Our thoughts are to save about $300 with the 2.0GHz model and apply it to purchase additional ram to help handle the PC side. Hard drive storage not a big issue.

Not sure how the different graphics cards will come into play (again, no gaming, but we both like fiddling with iMovie and burning dvds). Would the differences in these two models impact our usage?

Any thoughts and recommendations would be appreciated. Thanks


----------



## emorycreek (Jun 29, 2003)

*2.4*

I just bought a 2.4 and it is noticably quicker than the 2.0 I have at work. Go for it!:clap:


----------



## Vandave (Feb 26, 2005)

Seems reasonable to me. Pretty hard to tell the difference between 2.0 and 2.4. You will definitely notice more RAM though.


----------



## MACinist (Nov 17, 2003)

Don't know about the 2.0 but I had the previous gen 2.16 core2duo and I honestly don't notice that much difference between the 2.16 and the 2.4 I have now.


----------



## Atroz (Aug 7, 2005)

It is not just CPU speed. You get more Hard drive space and a better video card with more RAM on the 2.4Ghz model.


----------



## VNJ85 (Feb 24, 2006)

I don't mean to be forum snob but did you conduct a search on the forum first?
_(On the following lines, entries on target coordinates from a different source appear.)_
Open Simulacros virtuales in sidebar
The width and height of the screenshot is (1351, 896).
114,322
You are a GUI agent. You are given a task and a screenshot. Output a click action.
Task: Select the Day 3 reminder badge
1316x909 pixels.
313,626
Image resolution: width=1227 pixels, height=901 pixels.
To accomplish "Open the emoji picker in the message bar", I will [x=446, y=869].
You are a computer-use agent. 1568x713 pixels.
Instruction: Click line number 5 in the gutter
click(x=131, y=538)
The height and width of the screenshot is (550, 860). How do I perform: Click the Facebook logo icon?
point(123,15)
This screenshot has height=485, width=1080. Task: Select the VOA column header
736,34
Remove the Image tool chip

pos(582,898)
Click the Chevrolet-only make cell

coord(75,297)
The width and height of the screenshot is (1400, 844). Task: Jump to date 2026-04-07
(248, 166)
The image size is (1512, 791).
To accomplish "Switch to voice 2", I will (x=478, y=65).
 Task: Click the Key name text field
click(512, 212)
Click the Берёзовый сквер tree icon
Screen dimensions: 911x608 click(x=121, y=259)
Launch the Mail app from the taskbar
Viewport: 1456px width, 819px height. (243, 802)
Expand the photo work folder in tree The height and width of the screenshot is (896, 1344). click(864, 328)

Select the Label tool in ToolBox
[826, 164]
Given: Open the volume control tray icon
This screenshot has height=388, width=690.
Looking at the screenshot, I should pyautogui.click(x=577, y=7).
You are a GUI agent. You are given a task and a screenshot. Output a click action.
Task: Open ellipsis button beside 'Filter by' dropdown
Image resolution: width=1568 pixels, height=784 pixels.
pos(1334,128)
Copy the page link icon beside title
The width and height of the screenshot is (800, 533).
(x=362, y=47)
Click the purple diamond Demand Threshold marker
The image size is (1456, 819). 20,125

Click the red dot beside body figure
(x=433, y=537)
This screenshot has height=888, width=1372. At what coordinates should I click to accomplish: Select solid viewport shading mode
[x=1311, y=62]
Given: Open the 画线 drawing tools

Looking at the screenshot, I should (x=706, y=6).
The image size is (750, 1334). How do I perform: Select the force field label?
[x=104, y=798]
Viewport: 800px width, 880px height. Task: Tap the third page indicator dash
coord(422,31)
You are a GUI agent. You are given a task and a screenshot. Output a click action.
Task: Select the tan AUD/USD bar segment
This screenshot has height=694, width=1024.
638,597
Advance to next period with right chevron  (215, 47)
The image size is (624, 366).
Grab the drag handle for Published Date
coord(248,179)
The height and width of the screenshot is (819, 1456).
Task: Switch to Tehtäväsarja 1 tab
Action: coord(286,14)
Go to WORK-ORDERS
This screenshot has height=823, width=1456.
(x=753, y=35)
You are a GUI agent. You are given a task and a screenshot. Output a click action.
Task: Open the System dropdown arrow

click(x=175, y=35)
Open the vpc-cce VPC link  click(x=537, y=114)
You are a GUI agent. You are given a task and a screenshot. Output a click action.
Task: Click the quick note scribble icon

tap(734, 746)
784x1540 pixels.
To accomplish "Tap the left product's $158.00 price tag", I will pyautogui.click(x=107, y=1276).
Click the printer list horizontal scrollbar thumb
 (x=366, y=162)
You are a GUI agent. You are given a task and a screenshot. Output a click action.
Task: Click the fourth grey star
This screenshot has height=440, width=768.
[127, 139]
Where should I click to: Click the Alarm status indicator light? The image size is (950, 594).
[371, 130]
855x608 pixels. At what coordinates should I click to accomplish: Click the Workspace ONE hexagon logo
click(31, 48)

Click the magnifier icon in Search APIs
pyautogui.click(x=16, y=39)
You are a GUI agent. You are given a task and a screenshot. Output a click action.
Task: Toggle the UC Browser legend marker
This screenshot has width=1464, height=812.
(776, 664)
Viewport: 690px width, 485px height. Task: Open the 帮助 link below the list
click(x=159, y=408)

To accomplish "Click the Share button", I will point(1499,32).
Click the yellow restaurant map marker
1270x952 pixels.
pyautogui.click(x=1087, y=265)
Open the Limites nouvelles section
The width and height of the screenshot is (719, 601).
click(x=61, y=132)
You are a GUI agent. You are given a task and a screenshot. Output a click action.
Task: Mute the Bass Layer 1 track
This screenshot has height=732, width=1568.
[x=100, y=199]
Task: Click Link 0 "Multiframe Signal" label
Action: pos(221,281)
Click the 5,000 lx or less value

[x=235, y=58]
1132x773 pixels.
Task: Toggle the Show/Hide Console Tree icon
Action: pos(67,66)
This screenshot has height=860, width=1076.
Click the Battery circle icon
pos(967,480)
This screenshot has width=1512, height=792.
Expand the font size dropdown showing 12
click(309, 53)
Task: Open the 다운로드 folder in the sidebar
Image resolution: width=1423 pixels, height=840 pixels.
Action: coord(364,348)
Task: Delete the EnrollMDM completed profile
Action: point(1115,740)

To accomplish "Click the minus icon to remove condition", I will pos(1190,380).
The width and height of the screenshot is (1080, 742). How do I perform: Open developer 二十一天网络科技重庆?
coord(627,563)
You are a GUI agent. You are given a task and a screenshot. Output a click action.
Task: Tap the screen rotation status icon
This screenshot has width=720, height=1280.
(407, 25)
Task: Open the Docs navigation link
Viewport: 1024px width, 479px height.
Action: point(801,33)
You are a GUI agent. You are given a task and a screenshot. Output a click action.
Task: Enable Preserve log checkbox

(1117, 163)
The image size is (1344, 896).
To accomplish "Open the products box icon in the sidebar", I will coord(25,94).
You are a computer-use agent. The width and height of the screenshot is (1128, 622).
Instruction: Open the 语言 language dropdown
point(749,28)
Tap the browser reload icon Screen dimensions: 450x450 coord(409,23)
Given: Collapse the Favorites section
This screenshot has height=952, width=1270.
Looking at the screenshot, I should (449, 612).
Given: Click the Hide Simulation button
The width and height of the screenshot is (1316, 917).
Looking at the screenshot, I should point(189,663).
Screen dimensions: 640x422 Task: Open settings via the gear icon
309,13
As I recall there have been a few posts regarding this type of issue.

Here is one such thread  like this one.

Overall probably the review from macworld is the most informative on how to make your decision. http://www.macworld.com/2007/08/reviews/aluminumimac/index.php, most likely you'll want to skip most of the read and go straight to the bottom blurb titled "Macworld’s buying advice".


----------